Single-cell Transcriptome Profiling of Post-treatment and Treatment-naive Colorectal Cancer: Insights into Putative Mechanisms of Chemoresistance

Drug resistance remains a major clinical challenge in the treatment of colorectal cancer (CRC) with conventional chemotherapy. Analyzing changes within tumor cells and tumor microenvironment (TME) after treatment and in metastases is essential to understanding how resistance develops. In this study, we analyzed scRNA-seq data from 56 CRCs including treatment-naive tumors and tumors treated with standard chemotherapy with the known response status (18 responders and 6 progressors). In our cohort primary left-sided CRCs were associated with metastatic potential mesenchymal phenotype and with depleted B cells. In the post-treatment CRC there was a high prevalence of dendritic cells (DC) in the TME in the response group. The DC-derived signature was associated with better survival in a large CRC cohort from the TCGA. In progressors there was an enrichment of pericyte-like fibroblasts which appeared to be associated with poor survival in a CRC-TCGA cohort.

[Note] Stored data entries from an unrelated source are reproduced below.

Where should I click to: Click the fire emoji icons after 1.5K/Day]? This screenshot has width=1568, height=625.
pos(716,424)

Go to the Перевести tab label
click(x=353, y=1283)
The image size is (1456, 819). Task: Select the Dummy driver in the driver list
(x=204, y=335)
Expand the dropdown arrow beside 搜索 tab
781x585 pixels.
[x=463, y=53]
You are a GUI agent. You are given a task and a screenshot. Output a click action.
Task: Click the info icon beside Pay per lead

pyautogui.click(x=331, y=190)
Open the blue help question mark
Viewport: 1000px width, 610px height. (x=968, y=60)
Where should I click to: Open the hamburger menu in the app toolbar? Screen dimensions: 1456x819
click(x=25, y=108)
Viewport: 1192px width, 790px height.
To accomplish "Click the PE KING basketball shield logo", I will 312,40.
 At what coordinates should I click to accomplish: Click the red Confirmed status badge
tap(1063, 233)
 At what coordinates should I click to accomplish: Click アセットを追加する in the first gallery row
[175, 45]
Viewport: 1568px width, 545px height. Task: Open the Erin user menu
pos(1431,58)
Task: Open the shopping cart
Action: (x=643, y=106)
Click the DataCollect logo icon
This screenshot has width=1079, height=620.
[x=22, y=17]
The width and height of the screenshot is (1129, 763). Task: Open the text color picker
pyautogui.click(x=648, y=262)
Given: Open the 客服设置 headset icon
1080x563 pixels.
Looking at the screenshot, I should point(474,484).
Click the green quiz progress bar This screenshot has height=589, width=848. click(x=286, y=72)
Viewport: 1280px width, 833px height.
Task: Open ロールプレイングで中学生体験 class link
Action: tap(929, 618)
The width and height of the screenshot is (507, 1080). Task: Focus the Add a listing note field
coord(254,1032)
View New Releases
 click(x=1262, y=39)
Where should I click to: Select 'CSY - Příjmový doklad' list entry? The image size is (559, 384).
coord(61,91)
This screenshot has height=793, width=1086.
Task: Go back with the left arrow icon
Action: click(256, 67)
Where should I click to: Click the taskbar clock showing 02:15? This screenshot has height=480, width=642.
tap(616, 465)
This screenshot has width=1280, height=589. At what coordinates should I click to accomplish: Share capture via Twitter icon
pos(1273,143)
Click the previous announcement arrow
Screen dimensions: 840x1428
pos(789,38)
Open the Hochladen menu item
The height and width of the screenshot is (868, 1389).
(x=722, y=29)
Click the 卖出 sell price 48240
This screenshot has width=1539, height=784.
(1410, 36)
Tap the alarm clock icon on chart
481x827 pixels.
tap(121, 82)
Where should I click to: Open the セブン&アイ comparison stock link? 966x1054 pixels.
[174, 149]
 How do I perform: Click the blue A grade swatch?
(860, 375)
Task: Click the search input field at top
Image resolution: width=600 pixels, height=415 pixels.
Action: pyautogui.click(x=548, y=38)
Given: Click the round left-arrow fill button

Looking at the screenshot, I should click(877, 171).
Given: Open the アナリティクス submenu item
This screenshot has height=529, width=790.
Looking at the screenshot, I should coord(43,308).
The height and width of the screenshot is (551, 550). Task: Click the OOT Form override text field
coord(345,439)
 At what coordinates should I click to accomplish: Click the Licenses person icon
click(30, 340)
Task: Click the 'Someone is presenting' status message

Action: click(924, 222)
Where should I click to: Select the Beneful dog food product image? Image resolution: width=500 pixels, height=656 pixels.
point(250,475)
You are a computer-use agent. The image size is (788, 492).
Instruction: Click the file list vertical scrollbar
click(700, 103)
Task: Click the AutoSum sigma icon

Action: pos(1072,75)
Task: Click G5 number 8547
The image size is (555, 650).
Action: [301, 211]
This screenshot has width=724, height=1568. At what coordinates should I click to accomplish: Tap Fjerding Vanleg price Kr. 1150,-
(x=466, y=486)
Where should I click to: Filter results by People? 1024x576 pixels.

Progressors also showed elevated fractions of exhausted CD8+ T memory cells suggesting a pro-inflammatory TME. In tumor cells of progressors group we identified specific expression of chemo-protective markers MTRNR2L1 and CDX1; and their co-expression with stemness-related immune-checkpoint CD24. In summary, scRNA-seq provides a valuable information for the discovery of prognostic markers, and reveals distinct features potentially underlying response to chemotherapy or disease progression in CRC.